既に貴族内でも写真は改ざんができないモノとしての常識が定着している。あとは何らかの脅威を撮影できれば、門閥貴族たちに北への警戒を持たせることもできるだろう。
前世技術で優位を確保するのは心苦しくはあるが、国防の為ということで有効活用させて貰おう。あとロイヤリティーもね。
「そんなわけですみません。夏期休暇中はまた留守にします」
「夏休みか、忌々しい話だよ。そんなもの無ければいいのに誰が考えたんだか」
ルジェがことさら恨めしい視線を私に向けてくるが、夏休みを忌々しいと思うのはワーカホリックと子持ちの専業主婦だけだからね。
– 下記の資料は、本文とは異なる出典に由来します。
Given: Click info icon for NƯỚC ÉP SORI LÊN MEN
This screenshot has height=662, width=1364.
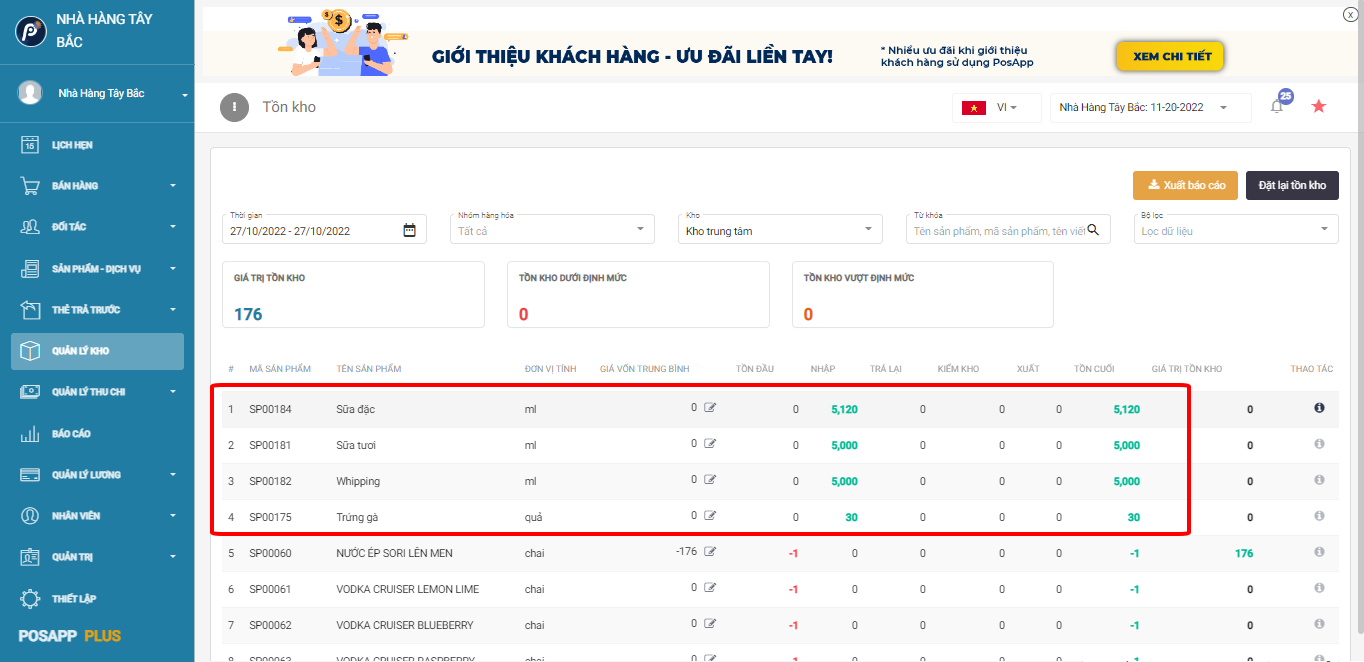Looking at the screenshot, I should pyautogui.click(x=1319, y=552).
ルジェが軽く不機嫌になってしまっているのは、今回ルナさんもプレシアの侍従として第二グループに参加するので、またしても助手が不在になってしまうからだ。
……いい加減ルナさんに給料払えよ、と私としては思わなくも無いのだが。
「夏休みが明けたらいの一番に掃除しに来ますから、お願いですから健康には気を使って下さいね。いいですか食べて寝るんですよ。いいですね」
ルナさんはまだ子供だけど獣人なので、ぶっちゃけお姉様なんかより余程体力がある。
ドン
「アーチェ、ボクだって人間なんだ。食べて寝なきゃいけないことぐらいは分かってるよ」
「分かってる人間は三徹とか断食勤労とかやらないんですよ」
とりあえずリージェンス研には一ヶ月分の食糧を運び込んでおいたので多分何とかなるだろう。
それと塩と胡椒と乾燥野菜をぶっ込んでお湯入れるだけで飲めるスープを三十食分用意しておいたので、少なくとも一日一回はこれで飯を食ってくれると神に祈るのみだ。
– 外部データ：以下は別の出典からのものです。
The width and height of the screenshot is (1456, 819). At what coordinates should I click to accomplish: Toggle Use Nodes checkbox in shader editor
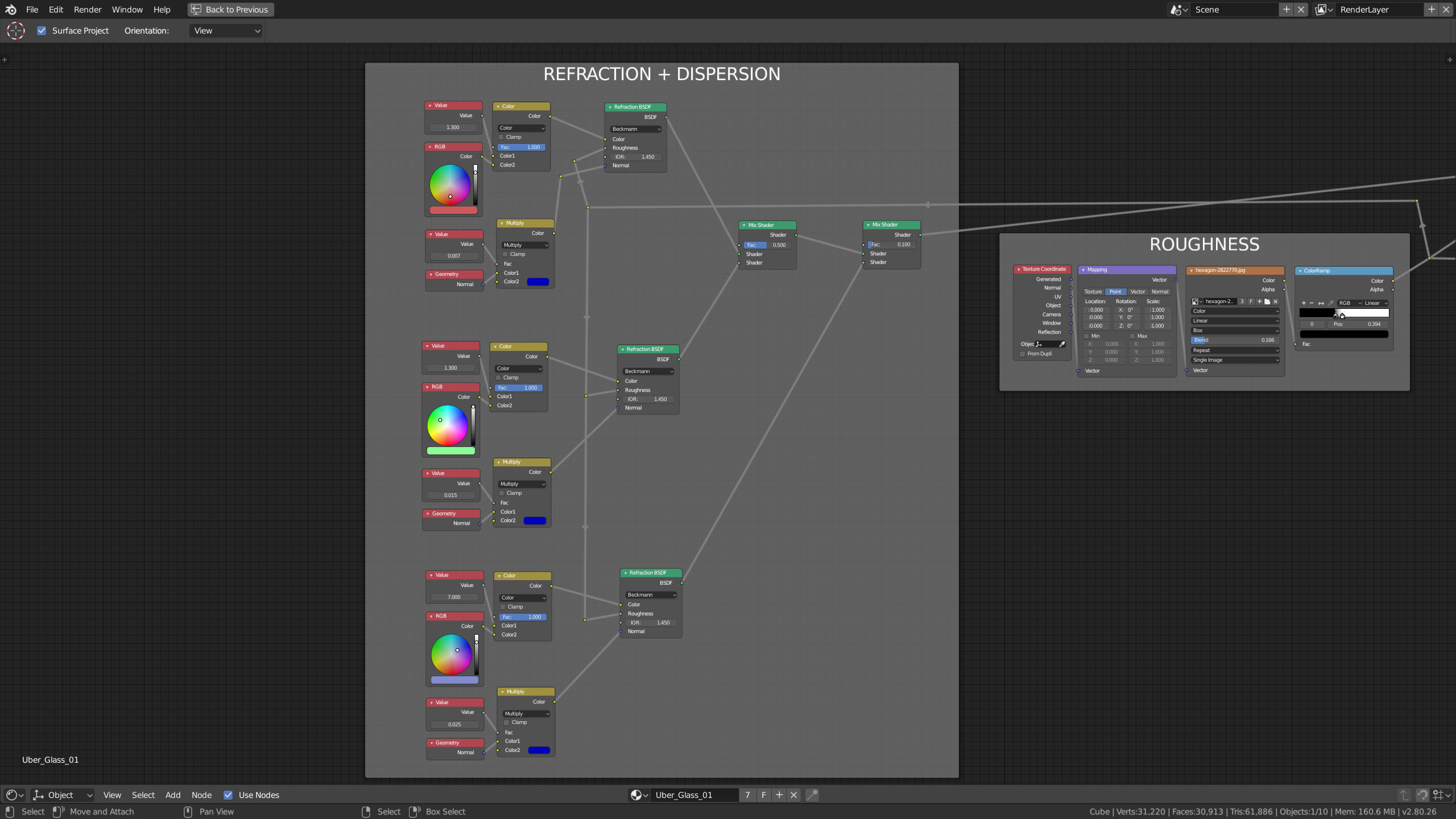click(x=228, y=794)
最後は神頼みというのがルジェのもっとも困るところであるのだがね。
続いてスラムを訪れてダートと面会し、モン・サン・ブランへと挑んでくれる人材の派遣を要求する。
「ドラゴンと戦うんすか! 兄貴! 俺、俺絶対行くっす!」
「それがご所望の戦か? アーチェ」
「いえ、これはついでね。ダートにお願いするのはもっと別なことよ」
「……俺の相手はドラゴン以上かよ。流石に安くねぇ取引だったみてぇだな」
なお、ドラゴンと戦うことになると説明した時点でナンスはほぼ参加確定のようである。うんまあ予想はしてたけど。
私との対談の場としてすっかり小綺麗になった
「俺が勝手に行く分には問題ないんだろう?」
「それは勿論構わないというか嬉しいけど、いいの?」
「ああ。同程度の実力がある相手との集団戦ってのはそうそう体験する機会がないからな」
それねー。個人戦と違って集団戦ってのは味方を間違って斬らないようにする必要があるし。
ダートほどの猛者になると息を合わせることができるの、このスラムではナンスぐらいしかいなそうだし。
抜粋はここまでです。